Il problema è l’apatia dell’opinione pubblica che è sorprendente. Ad esempio, la nostra comunità ha subito un trattamento
estremamente ingiusto da parte del ministero degli affari esteri. La nostra
sede diplomatica è stata rimossa per motivi di risparmio, mentre questa si autofinanziava
ed era funzionante in strutture di proprietà demaniale. Prima ancora, nel
giugno del 2013, sono state sospese le erogazioni di visti da parte del nostro
consolato perché sussisteva il sospetto che esistesse un traffico degli stessi.
Questo traffico non è mai stato dimostrato.

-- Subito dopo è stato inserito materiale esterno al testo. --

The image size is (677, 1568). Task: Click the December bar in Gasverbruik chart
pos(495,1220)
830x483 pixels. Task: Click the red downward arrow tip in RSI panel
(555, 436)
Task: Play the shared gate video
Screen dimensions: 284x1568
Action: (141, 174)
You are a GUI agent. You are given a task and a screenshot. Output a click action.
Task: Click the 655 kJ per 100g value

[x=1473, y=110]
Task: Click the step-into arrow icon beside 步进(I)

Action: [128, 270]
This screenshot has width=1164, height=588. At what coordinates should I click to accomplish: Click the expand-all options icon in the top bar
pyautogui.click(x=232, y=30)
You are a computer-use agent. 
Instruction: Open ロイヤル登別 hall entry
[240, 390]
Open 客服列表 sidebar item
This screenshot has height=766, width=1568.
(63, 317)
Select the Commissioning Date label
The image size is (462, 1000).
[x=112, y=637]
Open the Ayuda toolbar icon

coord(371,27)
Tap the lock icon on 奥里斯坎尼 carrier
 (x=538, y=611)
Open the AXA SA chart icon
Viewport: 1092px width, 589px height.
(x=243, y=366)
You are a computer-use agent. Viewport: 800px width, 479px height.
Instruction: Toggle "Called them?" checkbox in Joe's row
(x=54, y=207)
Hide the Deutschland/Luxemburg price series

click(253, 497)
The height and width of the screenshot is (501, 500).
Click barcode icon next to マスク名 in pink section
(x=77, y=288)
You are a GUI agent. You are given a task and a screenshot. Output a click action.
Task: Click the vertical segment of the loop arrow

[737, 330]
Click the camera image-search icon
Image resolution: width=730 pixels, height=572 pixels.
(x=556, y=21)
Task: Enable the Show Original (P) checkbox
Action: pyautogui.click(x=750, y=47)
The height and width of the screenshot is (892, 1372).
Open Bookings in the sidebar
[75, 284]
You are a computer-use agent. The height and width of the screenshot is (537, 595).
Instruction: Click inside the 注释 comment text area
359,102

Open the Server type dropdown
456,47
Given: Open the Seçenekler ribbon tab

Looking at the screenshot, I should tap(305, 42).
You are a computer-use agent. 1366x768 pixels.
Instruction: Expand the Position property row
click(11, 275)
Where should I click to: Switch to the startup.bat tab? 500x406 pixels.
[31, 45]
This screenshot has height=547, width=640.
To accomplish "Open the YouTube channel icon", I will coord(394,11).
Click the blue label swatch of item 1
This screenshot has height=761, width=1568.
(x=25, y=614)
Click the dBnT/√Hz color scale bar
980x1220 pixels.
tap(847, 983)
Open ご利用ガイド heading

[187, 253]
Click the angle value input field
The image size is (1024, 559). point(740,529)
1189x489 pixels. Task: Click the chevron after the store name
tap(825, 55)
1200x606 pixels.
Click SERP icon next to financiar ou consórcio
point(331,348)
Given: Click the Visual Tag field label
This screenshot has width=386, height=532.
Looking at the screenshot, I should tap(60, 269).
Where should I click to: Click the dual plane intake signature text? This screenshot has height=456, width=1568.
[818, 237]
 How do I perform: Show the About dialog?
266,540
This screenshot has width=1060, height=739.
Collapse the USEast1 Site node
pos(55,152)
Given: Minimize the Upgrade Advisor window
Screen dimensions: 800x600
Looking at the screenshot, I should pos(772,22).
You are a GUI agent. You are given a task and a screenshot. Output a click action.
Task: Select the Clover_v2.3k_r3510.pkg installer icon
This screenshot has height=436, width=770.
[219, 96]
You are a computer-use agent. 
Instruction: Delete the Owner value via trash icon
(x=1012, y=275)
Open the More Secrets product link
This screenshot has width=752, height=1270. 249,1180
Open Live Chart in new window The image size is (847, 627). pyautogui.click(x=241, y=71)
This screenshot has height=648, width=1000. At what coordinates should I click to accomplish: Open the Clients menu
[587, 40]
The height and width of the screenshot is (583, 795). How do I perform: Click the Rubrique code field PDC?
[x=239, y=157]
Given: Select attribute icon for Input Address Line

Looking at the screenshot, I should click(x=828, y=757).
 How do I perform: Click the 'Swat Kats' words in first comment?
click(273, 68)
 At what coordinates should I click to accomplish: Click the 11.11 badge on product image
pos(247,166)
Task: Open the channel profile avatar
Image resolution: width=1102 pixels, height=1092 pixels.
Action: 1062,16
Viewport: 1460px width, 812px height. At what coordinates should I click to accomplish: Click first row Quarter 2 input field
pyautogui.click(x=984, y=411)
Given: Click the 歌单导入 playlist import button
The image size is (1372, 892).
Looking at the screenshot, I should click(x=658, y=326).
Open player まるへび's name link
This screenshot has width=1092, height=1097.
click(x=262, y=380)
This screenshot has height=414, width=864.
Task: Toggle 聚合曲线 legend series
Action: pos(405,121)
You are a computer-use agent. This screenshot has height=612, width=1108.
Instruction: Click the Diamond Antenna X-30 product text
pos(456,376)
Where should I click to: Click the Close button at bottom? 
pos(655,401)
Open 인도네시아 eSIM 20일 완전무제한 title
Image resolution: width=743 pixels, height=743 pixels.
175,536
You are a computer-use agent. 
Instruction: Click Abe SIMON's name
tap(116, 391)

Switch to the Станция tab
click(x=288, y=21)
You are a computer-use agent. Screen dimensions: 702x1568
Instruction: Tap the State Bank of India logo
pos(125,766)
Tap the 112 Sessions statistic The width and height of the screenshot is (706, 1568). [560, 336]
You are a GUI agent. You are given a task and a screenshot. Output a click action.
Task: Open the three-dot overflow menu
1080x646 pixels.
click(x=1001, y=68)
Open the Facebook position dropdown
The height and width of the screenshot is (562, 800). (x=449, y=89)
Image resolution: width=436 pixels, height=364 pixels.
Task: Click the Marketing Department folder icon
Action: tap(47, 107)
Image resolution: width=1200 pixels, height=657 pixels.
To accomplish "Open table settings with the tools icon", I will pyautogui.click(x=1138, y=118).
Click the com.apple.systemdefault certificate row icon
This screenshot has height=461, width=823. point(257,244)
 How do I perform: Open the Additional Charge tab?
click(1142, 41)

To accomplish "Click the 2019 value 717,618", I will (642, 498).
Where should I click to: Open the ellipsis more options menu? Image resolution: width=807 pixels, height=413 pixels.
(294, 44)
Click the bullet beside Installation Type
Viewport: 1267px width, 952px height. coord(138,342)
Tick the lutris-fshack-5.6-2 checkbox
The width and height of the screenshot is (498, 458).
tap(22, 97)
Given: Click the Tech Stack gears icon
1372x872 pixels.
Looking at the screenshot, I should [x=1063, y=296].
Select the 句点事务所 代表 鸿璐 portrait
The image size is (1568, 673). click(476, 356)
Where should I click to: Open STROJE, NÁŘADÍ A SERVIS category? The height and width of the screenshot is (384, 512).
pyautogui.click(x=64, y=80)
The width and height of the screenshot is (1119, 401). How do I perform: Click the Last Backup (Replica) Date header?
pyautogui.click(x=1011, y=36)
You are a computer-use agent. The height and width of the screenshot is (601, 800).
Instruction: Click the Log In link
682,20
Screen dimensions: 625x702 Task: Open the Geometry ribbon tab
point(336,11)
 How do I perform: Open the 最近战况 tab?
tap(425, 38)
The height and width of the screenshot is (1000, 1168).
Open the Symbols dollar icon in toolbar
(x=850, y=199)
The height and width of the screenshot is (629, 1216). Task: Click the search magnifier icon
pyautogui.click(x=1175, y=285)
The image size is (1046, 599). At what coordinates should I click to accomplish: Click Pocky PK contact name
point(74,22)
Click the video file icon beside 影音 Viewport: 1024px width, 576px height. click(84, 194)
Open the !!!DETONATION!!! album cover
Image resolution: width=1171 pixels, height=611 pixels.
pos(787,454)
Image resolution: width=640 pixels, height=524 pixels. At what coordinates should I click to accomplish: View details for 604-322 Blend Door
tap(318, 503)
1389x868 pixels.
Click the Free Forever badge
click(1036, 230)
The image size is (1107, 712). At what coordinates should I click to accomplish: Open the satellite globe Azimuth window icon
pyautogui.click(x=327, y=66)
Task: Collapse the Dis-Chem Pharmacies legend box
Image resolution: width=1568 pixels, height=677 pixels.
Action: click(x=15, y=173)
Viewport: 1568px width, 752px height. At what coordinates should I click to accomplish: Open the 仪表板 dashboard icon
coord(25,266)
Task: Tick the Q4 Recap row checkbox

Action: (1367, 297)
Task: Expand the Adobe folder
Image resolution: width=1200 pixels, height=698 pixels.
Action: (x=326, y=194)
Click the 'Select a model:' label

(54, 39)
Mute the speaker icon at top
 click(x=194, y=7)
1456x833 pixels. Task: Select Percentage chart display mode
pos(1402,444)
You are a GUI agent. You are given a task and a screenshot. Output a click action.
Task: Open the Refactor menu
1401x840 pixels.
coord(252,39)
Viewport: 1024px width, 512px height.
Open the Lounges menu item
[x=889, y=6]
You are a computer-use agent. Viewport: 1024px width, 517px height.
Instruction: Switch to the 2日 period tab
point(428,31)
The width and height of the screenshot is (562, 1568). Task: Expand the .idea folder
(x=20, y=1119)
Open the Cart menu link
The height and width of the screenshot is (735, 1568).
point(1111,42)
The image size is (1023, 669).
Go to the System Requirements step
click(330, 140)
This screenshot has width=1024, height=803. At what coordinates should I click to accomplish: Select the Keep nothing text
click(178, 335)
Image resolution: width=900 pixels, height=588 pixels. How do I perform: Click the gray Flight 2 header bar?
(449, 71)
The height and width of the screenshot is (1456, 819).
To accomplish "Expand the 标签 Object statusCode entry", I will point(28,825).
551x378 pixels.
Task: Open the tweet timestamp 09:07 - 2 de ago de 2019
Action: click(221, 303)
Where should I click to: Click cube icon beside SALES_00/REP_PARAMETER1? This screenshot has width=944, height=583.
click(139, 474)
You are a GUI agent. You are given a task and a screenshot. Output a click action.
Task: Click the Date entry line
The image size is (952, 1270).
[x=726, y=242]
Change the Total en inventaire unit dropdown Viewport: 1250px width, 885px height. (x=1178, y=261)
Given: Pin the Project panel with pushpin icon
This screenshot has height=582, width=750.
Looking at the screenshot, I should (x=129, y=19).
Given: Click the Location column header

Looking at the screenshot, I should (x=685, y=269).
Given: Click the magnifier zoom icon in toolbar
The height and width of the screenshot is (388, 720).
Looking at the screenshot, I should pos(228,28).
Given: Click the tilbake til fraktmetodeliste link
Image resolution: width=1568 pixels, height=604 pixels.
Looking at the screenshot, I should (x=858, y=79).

Eppure in una situazione di
problemi economici e di necessità di risparmio del nostro Paese, i funzionari
della Farnesina hanno rinunciato senza battere ciglio a qualcosa di più di un
miliardo di euro di incassi a titolo di tariffe per i visti da giugno 2013 alla
fine di dicembre del 2014.
Ma arriviamo al punto: l’esternalizzazione dei visti è stata
affidata per tutto questo tempo a una società avente sede in un paradiso
fiscale, una società off-shore della quale nulla si sa né sull’assetto
societario né sui ricavi né tanto meno sui pagamenti. Esiste il lecito sospetto
che i funzionari della Farnesina abbiano tratto vantaggio da questa
esternalizzazione.
Invece, la reazione dei nostri connazionali a questa
situazione scandalosa è stata così abulica e indifferente che da questo punto
di vista sì che possiamo ritenerci terzomondisti!